-- QUÉ HAY QUE HACER --
Actualiza las líneas de las entradas que van desde el comienzo hasta la que contiene "[x=17, y=303]", ambas incluidas. Reescríbelas cambiando "computer-use agent" por "GUI agent" y deja todo lo demás igual.

-- MATERIAL DE TRABAJO --
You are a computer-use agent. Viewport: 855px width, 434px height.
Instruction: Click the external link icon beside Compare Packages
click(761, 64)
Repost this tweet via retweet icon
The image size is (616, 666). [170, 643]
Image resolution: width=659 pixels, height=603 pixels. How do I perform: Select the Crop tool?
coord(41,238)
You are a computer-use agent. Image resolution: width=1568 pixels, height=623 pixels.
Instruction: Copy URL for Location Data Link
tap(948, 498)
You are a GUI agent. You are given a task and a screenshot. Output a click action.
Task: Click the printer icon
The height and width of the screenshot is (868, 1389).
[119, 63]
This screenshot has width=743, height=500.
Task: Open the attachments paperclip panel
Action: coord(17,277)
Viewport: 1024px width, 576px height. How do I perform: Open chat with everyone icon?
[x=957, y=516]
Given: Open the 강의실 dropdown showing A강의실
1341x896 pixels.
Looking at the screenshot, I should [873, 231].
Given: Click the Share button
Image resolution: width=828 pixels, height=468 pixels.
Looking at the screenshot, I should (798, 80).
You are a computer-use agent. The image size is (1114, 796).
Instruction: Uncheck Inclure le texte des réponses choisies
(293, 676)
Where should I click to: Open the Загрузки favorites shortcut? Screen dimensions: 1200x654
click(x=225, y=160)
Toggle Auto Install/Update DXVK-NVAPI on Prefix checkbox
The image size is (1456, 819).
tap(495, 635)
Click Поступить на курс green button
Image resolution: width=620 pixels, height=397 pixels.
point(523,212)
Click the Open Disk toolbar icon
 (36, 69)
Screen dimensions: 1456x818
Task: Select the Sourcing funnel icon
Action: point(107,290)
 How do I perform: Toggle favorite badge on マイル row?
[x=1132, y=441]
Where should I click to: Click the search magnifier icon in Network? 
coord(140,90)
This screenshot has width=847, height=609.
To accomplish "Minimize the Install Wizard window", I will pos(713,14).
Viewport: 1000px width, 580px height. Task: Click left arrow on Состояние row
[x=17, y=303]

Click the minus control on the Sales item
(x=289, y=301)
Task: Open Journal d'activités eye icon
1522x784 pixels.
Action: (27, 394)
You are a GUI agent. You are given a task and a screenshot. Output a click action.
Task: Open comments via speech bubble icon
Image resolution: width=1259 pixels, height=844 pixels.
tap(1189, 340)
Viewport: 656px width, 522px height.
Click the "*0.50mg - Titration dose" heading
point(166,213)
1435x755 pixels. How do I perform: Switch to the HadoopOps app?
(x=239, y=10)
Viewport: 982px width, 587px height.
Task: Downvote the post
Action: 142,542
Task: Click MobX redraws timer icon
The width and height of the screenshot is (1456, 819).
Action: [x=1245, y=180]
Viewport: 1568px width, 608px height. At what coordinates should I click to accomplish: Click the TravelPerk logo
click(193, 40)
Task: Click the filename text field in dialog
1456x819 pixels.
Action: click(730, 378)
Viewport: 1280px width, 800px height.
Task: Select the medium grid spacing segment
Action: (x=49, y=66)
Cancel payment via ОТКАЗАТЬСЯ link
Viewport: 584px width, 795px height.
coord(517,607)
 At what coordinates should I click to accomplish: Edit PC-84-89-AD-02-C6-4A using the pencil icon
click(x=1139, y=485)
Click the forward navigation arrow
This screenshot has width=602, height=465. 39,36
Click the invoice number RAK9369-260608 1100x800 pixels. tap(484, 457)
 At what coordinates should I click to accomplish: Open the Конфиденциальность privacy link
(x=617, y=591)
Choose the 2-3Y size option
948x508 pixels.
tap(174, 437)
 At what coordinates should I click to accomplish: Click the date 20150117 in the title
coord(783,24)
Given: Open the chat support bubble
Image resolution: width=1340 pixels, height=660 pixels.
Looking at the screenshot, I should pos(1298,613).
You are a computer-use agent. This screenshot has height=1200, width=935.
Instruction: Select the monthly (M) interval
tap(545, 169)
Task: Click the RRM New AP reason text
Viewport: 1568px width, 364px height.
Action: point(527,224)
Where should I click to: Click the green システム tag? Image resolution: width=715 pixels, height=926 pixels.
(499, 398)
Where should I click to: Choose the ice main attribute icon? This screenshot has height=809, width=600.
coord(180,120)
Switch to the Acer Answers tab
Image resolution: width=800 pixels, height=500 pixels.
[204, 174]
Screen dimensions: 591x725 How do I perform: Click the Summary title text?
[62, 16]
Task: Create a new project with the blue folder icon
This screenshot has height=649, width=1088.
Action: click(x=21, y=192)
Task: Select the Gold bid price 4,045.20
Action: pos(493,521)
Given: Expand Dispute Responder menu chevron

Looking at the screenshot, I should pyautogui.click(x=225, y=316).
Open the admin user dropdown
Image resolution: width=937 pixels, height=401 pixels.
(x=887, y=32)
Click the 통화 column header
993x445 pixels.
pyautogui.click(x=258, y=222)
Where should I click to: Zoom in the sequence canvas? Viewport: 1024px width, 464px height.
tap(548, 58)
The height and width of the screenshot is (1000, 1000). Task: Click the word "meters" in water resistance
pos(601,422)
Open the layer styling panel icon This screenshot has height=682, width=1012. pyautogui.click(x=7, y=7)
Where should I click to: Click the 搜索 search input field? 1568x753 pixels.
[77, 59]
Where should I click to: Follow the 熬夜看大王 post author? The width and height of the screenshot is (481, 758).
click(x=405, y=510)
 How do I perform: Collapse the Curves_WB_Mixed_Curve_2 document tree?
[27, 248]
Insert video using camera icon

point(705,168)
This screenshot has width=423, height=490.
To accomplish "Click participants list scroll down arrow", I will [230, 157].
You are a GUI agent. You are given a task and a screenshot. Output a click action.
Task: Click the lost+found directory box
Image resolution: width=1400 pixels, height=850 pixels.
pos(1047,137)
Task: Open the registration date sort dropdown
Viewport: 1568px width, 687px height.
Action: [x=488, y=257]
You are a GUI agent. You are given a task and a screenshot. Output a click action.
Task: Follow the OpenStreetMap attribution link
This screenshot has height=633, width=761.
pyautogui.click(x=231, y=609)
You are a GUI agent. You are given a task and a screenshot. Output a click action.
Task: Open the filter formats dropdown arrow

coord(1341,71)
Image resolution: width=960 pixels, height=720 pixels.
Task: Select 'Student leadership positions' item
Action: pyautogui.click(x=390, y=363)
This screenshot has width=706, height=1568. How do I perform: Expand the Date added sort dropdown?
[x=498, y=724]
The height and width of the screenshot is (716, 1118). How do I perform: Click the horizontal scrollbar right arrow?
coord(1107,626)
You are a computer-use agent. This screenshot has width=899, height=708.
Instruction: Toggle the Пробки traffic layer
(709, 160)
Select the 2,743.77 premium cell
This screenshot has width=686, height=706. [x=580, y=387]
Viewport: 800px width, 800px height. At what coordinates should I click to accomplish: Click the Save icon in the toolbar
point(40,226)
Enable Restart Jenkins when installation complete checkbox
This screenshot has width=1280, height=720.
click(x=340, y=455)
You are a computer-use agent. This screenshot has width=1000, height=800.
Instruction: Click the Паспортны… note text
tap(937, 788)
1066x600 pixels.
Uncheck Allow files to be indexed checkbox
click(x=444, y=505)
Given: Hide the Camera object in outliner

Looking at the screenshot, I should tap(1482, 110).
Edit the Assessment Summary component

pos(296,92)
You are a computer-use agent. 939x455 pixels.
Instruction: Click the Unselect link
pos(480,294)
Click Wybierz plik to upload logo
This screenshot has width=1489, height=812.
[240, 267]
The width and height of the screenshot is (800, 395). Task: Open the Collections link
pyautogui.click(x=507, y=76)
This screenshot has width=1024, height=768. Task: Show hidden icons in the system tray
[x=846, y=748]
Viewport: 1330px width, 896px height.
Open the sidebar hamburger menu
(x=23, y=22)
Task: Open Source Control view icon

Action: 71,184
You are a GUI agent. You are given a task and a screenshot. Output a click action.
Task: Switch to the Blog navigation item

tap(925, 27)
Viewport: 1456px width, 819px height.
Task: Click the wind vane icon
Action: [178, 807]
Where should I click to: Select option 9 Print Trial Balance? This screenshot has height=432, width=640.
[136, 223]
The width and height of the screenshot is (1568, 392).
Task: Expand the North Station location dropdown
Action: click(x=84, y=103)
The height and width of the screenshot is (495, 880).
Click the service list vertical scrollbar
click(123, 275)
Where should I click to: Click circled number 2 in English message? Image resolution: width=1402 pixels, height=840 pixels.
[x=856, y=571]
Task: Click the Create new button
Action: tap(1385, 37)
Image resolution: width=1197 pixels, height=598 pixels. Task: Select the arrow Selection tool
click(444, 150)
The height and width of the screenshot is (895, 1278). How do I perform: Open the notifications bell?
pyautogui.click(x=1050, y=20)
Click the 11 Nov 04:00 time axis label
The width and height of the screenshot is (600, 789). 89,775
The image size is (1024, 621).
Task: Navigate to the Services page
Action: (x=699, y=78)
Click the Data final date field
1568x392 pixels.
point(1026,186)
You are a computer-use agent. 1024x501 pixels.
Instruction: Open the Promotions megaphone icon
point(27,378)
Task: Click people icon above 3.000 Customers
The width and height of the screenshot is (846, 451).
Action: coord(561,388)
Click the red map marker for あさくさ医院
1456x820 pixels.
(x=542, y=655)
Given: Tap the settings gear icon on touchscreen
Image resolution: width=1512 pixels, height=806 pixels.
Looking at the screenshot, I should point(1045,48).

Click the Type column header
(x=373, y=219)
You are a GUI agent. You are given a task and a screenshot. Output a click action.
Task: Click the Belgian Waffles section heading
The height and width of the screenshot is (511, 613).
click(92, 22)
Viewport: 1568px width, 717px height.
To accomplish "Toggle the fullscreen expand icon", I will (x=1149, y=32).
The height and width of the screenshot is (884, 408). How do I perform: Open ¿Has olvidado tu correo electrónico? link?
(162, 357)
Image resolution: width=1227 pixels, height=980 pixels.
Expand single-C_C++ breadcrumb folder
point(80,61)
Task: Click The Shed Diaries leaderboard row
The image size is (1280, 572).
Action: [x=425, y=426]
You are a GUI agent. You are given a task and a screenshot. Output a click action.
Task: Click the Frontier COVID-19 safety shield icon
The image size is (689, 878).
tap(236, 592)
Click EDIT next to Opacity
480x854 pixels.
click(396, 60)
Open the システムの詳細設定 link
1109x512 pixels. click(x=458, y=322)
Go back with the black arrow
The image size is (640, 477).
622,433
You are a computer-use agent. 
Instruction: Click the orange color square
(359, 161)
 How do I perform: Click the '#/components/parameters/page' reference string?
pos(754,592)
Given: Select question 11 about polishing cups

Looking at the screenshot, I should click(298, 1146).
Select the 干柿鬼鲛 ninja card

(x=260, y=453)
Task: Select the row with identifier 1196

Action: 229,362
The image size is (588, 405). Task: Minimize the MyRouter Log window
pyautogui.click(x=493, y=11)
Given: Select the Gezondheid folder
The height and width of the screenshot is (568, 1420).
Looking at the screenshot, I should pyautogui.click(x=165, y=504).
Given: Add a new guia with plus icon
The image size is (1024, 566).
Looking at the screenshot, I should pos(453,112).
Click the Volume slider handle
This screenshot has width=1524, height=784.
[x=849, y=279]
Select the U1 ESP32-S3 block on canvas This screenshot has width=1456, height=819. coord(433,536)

-- LA RESPUESTA --
You are a GUI agent. Viewport: 855px width, 434px height.
Instruction: Click the external link icon beside Compare Packages
click(761, 64)
Repost this tweet via retweet icon
The image size is (616, 666). [170, 643]
Image resolution: width=659 pixels, height=603 pixels. How do I perform: Select the Crop tool?
coord(41,238)
You are a GUI agent. Image resolution: width=1568 pixels, height=623 pixels.
Instruction: Copy URL for Location Data Link
tap(948, 498)
You are a GUI agent. You are given a task and a screenshot. Output a click action.
Task: Click the printer icon
The height and width of the screenshot is (868, 1389).
[119, 63]
This screenshot has width=743, height=500.
Task: Open the attachments paperclip panel
Action: coord(17,277)
Viewport: 1024px width, 576px height. How do I perform: Open chat with everyone icon?
[x=957, y=516]
Given: Open the 강의실 dropdown showing A강의실
1341x896 pixels.
Looking at the screenshot, I should [873, 231].
Given: Click the Share button
Image resolution: width=828 pixels, height=468 pixels.
Looking at the screenshot, I should (798, 80).
You are a GUI agent. The image size is (1114, 796).
Instruction: Uncheck Inclure le texte des réponses choisies
(293, 676)
Where should I click to: Open the Загрузки favorites shortcut? Screen dimensions: 1200x654
click(x=225, y=160)
Toggle Auto Install/Update DXVK-NVAPI on Prefix checkbox
The image size is (1456, 819).
tap(495, 635)
Click Поступить на курс green button
Image resolution: width=620 pixels, height=397 pixels.
point(523,212)
Click the Open Disk toolbar icon
 (36, 69)
Screen dimensions: 1456x818
Task: Select the Sourcing funnel icon
Action: point(107,290)
 How do I perform: Toggle favorite badge on マイル row?
[x=1132, y=441]
Where should I click to: Click the search magnifier icon in Network? 
coord(140,90)
This screenshot has width=847, height=609.
To accomplish "Minimize the Install Wizard window", I will pos(713,14).
Viewport: 1000px width, 580px height. Task: Click left arrow on Состояние row
[x=17, y=303]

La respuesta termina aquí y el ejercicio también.